Gilel nous a quittés bien avant sept heures pour rejoindre la faculté de Damas. Il nous a fait servir le thé que l'on prend en compagnie de tous les enfants de la maison qui sont déjà en tenue pour l'école. Ils sont intrigués par ma boussole et ma carte et je leur fais une petite leçon de topographie qui les met en joie. Maintenant, ils savent s'orienter.
Quand nous partons, ils nous font une escorte qui se renforce de maison en maison. Les enfants de nos hôtes sont très fiers de raconter qui nous sommes à leurs camarades d'école. La madrasa est à l'extrémité du village et c'est là que notre escorte nous quitte.
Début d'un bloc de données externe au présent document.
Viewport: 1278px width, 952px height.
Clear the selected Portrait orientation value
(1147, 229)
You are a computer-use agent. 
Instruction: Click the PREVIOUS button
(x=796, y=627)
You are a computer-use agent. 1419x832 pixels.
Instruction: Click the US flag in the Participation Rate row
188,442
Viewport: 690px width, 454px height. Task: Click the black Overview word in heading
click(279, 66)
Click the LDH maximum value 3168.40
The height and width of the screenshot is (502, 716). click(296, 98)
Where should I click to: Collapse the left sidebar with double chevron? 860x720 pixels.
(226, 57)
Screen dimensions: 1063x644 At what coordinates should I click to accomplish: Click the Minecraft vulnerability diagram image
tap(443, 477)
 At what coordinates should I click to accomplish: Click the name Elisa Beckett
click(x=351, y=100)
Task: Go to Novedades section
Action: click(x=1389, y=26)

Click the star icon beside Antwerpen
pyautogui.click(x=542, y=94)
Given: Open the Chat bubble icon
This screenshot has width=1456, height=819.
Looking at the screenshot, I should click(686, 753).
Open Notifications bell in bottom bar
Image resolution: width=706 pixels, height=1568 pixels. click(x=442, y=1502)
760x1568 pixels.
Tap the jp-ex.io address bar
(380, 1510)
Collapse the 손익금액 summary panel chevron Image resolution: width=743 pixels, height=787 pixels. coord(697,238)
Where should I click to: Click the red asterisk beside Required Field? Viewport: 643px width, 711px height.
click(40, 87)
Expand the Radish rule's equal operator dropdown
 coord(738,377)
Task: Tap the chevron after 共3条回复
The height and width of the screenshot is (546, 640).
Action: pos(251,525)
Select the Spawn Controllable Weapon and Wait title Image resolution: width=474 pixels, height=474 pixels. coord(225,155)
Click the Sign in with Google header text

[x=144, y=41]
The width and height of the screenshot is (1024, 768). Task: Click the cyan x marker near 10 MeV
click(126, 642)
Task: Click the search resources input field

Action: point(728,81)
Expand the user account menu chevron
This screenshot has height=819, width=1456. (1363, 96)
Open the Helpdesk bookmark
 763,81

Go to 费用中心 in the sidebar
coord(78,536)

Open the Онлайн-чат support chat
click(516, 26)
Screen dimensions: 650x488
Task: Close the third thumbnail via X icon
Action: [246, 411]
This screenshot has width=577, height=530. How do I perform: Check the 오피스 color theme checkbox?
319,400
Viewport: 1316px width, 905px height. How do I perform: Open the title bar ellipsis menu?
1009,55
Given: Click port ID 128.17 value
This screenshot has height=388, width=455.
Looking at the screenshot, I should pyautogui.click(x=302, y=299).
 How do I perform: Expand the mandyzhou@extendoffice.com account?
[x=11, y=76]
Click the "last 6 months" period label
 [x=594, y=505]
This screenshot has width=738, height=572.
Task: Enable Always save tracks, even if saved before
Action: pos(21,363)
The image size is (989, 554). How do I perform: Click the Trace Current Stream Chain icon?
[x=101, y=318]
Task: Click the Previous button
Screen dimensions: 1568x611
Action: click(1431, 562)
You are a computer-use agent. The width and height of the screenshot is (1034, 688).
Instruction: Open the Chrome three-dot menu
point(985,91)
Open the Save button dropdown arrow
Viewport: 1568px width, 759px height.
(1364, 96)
Plus on s'éloigne de Damas et plus la campagne s'organise en champs, en jardins et en vergers, entretenus par une maigre population qui ne prend pas grand soin de son environnement, pas plus que dans le nord du pays. Gravats, plastiques, épaves, ordures de toutes sortes encombrent toujours le paysage.
Au milieu de la matinée, nous arrivons à Sheikh Miskin, un long village où on fait le plein de fruits et de légumes. On demande à l'épicier de nous servir le thé et, chose curieuse, il ne partage pas ce moment de détente avec nous ... C'est là qu'on apprend que nous sommes au premier jour du mois de Ramadan. Si nous avions été un peu plus vigilants, nous nous en serions aperçus en voyant hier soir la lune donner quartier libre à son dernier croissant. Nous sommes confus d'avoir été des tentateurs et terminons la théière dans la précipitation malgré les dénégations de notre hôte : Le Ramadan n'est pas dur à respecter en ce moment où il tombe à la fin de l'automne avec ses journées courtes et ses longues nuits.
Le calendrier musulman est en effet un calendrier lunaire : Douze mois de vingt-neuf ou trente jours, alternativement. L'année comporte donc 354 jours, ce qui conduit à un décalage rapide avec notre calendrier grégorien et avec les saisons. Ce décalage avait conduit les anciens, Babyloniens, Égyptiens, Hébreux à ajouter tous les trente mois environ à leur calendrier, un mois supplémentaire. C'était une décision grave du souverain que de décider de ce mois intercalaire. Sans doute pour ne rien devoir à tous ses prédécesseurs, et en particulier aux Hébreux qui lui avaient donné tant de fil à retordre, le prophète Mohamed supprima le mois intercalaire. Depuis lors, le début de l'année musulmane navigue tout au long de l'année grégorienne et la parcourt entièrement en trente-trois ans. Sachant que l'Hégire a eu lieu en l'an 622 et que 34 années lunaires durent exactement 33 années grégoriennes, en quelle année les deux calendriers auront-ils le même millésime ?.. Voilà une belle idée de problème pour le brevet des collèges.(*) N'est-ce pas ma petite Louise ?
(*) Pour que ma petite Louise ne sèche pas trop longtemps : Ce sera une année 'X' telle que X contienne autant de 'paquets' de 34 années qu'il y a de 'paquets' de 33 années dans la quantité 'X-622'. Cela adviendra au 212ème siècle !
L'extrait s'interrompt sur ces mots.